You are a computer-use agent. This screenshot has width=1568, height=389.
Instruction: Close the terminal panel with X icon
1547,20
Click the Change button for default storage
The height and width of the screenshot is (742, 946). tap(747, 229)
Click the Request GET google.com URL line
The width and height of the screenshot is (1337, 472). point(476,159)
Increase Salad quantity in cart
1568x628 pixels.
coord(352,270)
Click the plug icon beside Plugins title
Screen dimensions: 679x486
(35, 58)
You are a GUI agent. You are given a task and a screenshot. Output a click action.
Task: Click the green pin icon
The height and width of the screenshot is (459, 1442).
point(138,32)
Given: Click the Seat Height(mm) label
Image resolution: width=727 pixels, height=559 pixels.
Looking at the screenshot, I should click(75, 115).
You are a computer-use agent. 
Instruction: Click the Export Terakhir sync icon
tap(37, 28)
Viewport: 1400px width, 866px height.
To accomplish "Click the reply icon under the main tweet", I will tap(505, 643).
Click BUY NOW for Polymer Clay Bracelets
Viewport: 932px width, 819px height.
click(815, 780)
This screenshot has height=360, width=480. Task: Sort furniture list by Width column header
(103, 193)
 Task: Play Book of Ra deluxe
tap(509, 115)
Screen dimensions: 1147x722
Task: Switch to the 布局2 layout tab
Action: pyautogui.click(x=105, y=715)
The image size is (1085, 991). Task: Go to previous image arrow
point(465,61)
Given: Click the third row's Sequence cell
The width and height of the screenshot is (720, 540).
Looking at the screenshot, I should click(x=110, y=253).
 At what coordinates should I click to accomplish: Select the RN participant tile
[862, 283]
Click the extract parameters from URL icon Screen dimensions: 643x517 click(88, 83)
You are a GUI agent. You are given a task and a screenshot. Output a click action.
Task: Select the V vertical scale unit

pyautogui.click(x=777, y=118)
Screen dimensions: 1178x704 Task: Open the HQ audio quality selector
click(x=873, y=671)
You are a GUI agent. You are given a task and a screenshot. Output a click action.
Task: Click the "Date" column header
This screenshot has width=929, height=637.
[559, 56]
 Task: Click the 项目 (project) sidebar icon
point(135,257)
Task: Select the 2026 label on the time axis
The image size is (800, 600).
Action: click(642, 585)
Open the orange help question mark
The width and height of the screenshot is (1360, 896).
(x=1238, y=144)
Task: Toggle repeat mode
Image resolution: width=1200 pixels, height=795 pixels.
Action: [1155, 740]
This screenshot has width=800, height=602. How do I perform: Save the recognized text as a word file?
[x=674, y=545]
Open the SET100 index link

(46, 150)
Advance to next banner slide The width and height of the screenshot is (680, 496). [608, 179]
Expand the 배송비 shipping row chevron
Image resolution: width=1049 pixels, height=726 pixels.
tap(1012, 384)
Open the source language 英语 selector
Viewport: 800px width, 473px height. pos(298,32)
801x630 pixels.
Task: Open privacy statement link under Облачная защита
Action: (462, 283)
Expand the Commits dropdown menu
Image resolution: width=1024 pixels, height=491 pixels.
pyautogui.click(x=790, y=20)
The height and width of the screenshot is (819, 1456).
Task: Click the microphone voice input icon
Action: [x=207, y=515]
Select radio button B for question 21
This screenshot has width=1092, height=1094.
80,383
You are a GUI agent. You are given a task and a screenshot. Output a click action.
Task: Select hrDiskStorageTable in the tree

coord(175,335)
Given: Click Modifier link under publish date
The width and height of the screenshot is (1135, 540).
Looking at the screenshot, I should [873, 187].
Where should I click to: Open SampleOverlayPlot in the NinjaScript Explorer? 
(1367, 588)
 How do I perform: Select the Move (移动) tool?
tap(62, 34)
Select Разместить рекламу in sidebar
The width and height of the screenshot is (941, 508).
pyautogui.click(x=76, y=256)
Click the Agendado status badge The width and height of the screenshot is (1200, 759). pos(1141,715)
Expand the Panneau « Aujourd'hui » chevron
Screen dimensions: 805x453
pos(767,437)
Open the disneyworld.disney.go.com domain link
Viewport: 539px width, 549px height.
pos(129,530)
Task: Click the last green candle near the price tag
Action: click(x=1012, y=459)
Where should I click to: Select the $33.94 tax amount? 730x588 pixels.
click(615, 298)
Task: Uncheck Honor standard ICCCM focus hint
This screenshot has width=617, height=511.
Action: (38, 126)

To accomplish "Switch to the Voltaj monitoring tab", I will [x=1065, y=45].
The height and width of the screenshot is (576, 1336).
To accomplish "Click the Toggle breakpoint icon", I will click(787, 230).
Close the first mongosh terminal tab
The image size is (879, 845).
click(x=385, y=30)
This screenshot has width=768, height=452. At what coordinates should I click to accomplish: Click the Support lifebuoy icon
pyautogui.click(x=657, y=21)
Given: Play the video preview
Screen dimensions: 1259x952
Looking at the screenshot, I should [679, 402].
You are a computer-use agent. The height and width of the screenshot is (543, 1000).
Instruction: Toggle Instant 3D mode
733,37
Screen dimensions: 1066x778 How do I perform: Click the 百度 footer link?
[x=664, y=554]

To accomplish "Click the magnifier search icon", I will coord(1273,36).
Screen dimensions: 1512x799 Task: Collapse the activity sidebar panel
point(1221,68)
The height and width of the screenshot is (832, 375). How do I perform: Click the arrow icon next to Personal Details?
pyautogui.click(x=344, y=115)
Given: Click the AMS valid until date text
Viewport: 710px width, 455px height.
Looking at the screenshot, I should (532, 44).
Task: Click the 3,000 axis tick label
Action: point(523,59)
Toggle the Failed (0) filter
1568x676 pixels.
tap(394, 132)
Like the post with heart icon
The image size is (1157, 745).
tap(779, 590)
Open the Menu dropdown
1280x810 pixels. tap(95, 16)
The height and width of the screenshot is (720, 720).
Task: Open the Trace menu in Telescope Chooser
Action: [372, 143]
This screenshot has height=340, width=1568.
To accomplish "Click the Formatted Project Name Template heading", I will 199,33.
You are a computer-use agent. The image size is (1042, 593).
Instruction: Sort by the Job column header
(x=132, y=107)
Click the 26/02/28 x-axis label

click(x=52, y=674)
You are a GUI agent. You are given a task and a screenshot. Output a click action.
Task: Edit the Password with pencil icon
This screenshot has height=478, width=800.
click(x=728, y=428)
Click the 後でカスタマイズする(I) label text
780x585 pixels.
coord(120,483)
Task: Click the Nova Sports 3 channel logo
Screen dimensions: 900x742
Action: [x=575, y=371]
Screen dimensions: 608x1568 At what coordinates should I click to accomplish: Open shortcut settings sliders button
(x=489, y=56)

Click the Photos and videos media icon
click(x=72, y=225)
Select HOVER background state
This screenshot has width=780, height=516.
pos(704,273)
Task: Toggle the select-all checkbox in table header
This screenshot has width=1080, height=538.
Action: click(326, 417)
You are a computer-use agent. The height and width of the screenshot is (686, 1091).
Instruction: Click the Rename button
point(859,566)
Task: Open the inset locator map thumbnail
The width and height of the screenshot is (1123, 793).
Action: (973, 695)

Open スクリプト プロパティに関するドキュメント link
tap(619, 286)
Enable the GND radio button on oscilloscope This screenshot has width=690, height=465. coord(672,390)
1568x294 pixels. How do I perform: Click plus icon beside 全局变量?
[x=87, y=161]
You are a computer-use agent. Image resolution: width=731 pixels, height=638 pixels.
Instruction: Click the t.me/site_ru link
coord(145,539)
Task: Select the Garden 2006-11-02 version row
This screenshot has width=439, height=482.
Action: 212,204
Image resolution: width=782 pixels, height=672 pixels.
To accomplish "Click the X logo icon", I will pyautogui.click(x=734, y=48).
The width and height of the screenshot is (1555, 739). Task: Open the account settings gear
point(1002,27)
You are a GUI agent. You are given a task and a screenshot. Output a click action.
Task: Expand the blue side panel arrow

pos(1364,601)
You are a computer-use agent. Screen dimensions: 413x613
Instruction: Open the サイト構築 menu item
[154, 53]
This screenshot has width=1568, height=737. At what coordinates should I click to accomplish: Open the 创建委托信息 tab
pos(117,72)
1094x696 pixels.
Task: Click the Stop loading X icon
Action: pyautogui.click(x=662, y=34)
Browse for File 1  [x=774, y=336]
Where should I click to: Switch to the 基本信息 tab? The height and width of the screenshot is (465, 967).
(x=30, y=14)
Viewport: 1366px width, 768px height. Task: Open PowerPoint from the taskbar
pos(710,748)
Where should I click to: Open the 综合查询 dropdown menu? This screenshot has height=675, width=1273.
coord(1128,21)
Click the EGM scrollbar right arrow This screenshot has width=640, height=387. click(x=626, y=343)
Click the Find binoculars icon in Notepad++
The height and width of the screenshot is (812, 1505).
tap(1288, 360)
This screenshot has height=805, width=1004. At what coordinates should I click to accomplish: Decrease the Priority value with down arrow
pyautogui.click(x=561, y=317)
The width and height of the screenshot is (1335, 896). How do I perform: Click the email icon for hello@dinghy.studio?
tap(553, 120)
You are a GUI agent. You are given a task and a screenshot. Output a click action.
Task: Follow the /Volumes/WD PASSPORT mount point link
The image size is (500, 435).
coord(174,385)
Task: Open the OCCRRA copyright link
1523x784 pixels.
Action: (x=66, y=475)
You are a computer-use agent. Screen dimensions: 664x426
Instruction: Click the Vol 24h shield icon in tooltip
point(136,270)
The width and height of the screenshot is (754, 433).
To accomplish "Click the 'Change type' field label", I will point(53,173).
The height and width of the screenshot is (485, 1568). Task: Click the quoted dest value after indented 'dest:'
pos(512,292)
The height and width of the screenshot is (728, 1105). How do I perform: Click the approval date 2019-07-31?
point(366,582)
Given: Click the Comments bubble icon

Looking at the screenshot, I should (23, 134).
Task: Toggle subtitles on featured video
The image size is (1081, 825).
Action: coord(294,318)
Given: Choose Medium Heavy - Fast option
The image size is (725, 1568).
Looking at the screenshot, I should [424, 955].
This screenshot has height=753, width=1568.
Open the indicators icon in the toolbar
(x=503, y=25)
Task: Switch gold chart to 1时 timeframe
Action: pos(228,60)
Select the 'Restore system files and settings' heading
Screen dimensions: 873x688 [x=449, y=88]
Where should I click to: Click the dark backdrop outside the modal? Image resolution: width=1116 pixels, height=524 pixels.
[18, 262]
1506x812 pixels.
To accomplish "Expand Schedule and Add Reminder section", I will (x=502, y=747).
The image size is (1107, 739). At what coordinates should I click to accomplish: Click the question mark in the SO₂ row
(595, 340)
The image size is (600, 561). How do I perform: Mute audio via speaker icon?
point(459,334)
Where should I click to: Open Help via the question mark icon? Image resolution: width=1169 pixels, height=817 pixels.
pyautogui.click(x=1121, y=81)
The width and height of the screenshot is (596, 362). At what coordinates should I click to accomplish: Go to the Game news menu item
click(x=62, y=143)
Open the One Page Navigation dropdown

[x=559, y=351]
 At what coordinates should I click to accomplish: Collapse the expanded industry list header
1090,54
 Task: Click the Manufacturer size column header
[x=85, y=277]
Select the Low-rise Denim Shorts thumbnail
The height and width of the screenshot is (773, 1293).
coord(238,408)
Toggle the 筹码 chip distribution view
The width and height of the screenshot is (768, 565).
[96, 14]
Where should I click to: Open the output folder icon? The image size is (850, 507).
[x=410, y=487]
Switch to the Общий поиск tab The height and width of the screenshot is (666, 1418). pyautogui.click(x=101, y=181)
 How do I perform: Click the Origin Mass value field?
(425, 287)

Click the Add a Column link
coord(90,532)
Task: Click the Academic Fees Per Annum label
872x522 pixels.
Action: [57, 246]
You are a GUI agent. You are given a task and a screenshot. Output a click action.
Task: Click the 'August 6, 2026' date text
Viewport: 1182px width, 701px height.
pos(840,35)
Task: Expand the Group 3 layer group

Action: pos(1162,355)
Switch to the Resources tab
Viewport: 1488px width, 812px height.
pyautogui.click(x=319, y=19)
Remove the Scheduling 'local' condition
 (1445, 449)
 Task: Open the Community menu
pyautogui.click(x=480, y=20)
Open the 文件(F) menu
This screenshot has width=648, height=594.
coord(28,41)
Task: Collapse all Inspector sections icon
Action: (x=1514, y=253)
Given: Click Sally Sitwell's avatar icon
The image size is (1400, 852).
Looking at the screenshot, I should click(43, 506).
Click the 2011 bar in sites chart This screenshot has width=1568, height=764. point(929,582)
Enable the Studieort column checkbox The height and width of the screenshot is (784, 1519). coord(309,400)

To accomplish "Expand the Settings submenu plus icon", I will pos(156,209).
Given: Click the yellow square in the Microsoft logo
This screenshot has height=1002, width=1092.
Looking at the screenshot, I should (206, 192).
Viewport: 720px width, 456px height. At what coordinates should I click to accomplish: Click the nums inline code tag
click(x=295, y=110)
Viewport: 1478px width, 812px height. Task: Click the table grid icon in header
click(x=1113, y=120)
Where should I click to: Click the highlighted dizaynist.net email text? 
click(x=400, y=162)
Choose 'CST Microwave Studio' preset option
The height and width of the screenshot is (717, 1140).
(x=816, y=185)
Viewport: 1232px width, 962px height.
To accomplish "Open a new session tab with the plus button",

· · · ·

Reproduce verbatim only the segment of the listing bounded by the line containing "Image resolution: width=727" and the line containing "Task: Select the 2026 label on the time axis", with both boundary lines included.

Image resolution: width=727 pixels, height=559 pixels.
Looking at the screenshot, I should click(75, 115).
You are a computer-use agent. 
Instruction: Click the Export Terakhir sync icon
tap(37, 28)
Viewport: 1400px width, 866px height.
To accomplish "Click the reply icon under the main tweet", I will tap(505, 643).
Click BUY NOW for Polymer Clay Bracelets
Viewport: 932px width, 819px height.
click(815, 780)
This screenshot has height=360, width=480. Task: Sort furniture list by Width column header
(103, 193)
 Task: Play Book of Ra deluxe
tap(509, 115)
Screen dimensions: 1147x722
Task: Switch to the 布局2 layout tab
Action: pyautogui.click(x=105, y=715)
The image size is (1085, 991). Task: Go to previous image arrow
point(465,61)
Given: Click the third row's Sequence cell
The width and height of the screenshot is (720, 540).
Looking at the screenshot, I should click(x=110, y=253).
 At what coordinates should I click to accomplish: Select the RN participant tile
[862, 283]
Click the extract parameters from URL icon Screen dimensions: 643x517 click(88, 83)
You are a GUI agent. You are given a task and a screenshot. Output a click action.
Task: Select the V vertical scale unit

pyautogui.click(x=777, y=118)
Screen dimensions: 1178x704 Task: Open the HQ audio quality selector
click(x=873, y=671)
You are a GUI agent. You are given a task and a screenshot. Output a click action.
Task: Click the "Date" column header
This screenshot has width=929, height=637.
[559, 56]
 Task: Click the 项目 (project) sidebar icon
point(135,257)
Task: Select the 2026 label on the time axis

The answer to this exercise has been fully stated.